Speaker
Description
The main goal of AugerPrime is to extend the Pierre Auger Observatory’s sensitivity to cosmic ray composition into the flux suppression region of ultra-high energy cosmic rays (UHECRs) above 10$^{19}\,$eV. This involves enhancing the measurement capabilities of existing surface detectors to better distinguish between the muonic and electromagnetic components of air showers. Accurate methods to extract this information are crucial. To validate and refine these methods, the Underground Muon Detector (UMD) offers a direct measurement of the muon component for a sample of showers observed by the upgraded surface-detector array. In this work, we use Extensive Air Shower simulations over the 750$\,$m array of AugerPrime to estimate surface muon density and its correlation with muonic signals detected by $\text{Water}~\text{-}~\text{Cherenkov}$ Detectors (WCDs). We examined the relationship between signals from UMD simulations and Monte Carlo-generated densities at the WCDs from CORSIKA showers, parameterizing it based on the primary particle's energy, zenith angle, and distance from the shower axis.

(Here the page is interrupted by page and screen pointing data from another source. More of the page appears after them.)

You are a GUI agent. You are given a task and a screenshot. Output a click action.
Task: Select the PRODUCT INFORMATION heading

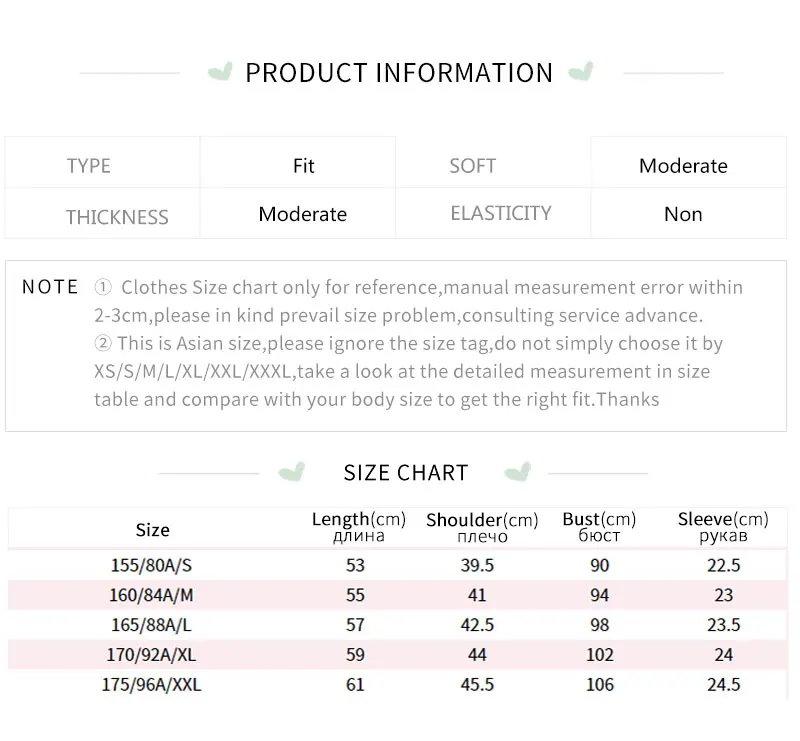(x=399, y=72)

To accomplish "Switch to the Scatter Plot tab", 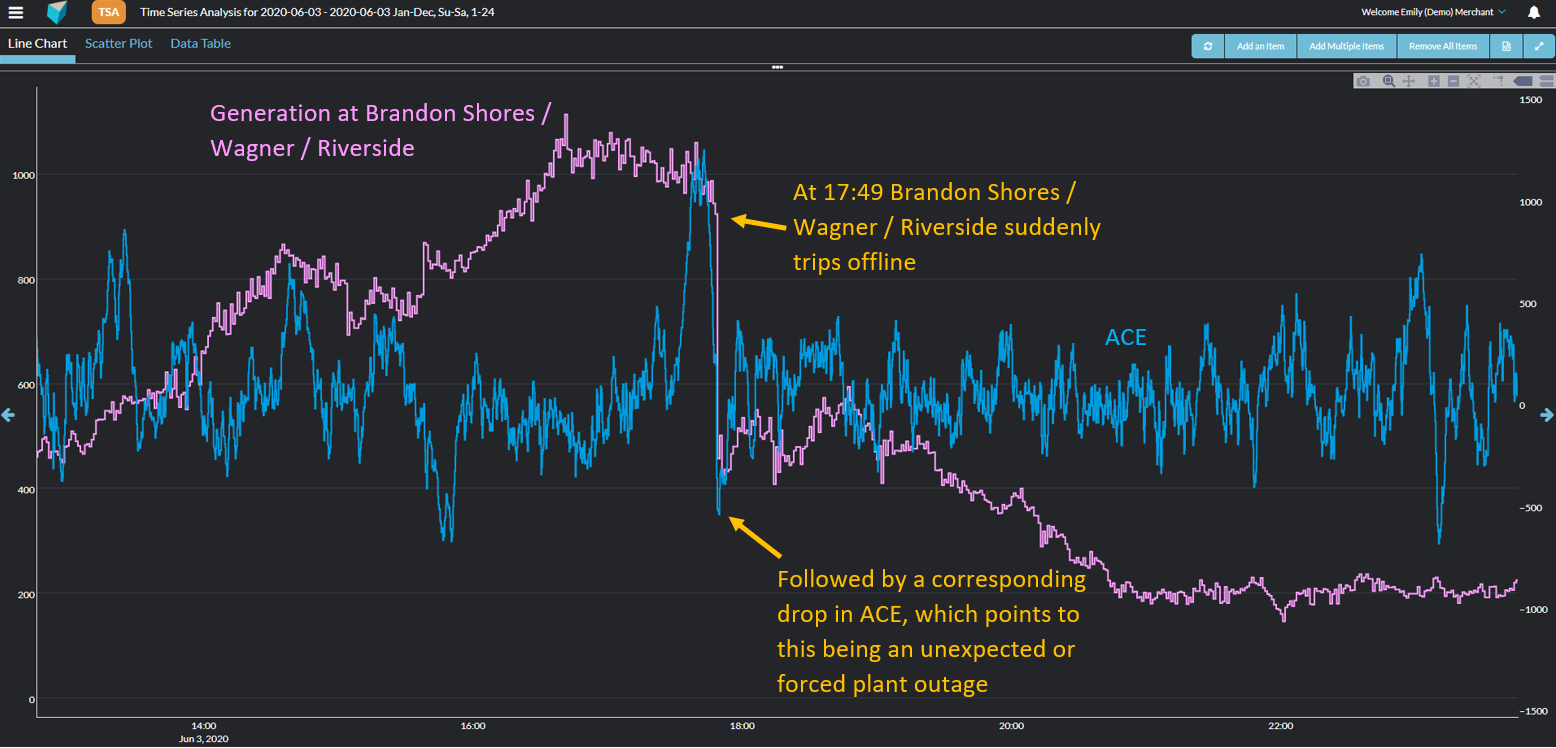I will tap(119, 44).
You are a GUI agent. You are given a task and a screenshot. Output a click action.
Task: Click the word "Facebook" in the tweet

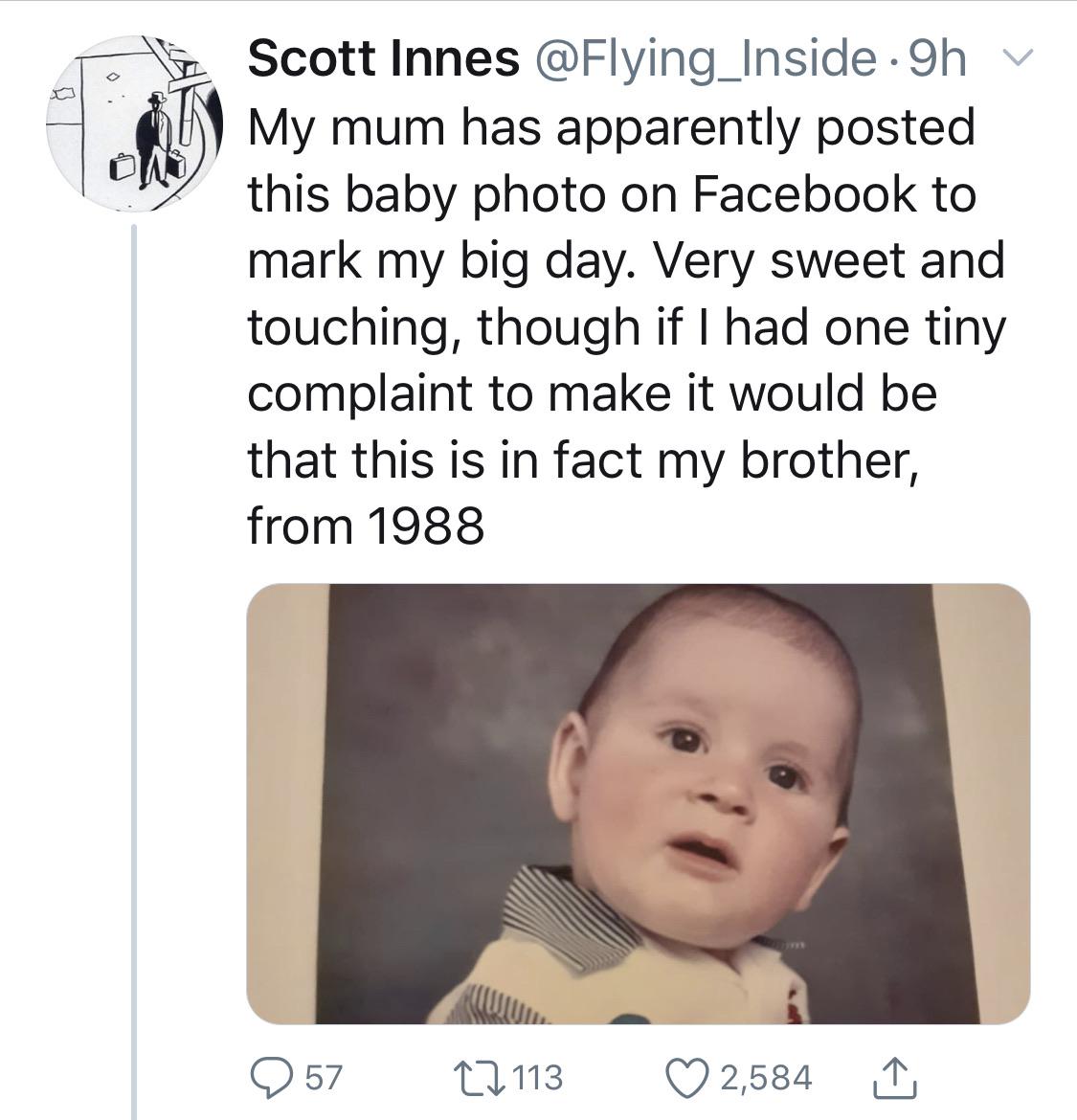[x=804, y=194]
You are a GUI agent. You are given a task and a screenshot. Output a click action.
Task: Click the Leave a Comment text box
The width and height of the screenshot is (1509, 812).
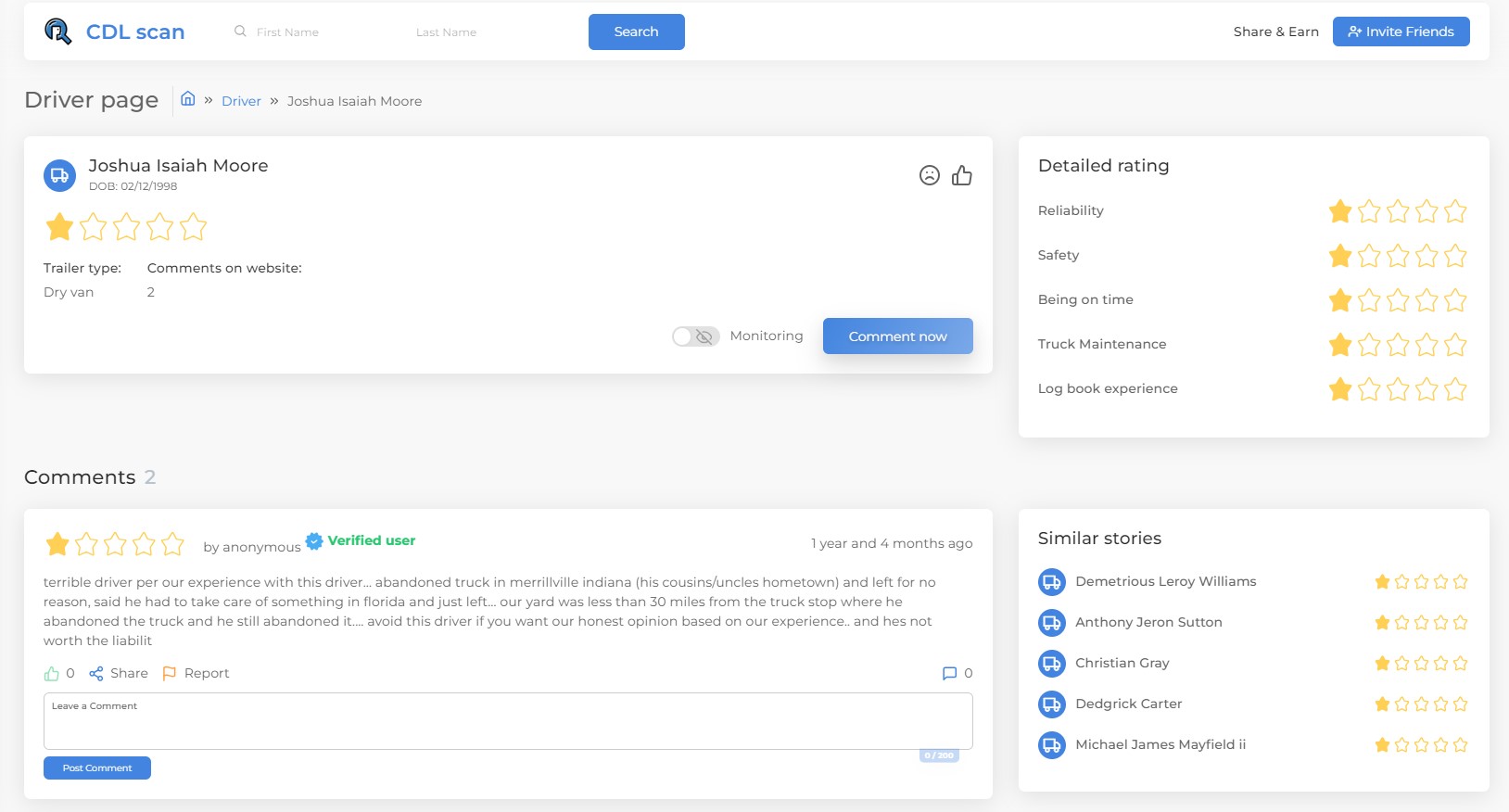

The resulting surface muon density estimation is highly accurate, with a bias closely centered around zero and a resolution of approximately 25$\%$ at energies around 10$^{17.8}\,$eV at 450$\,$m from the shower core, improving further at higher energies and closer to the shower axis. Additionally, a positive linear correlation between the estimated surface muon density and the simulated muonic signal in the WCDs was identified. This study aims to enhance future estimations of surface muon density from UMD data and support the development of methods to estimate the muonic signal using AugerPrime surface detectors.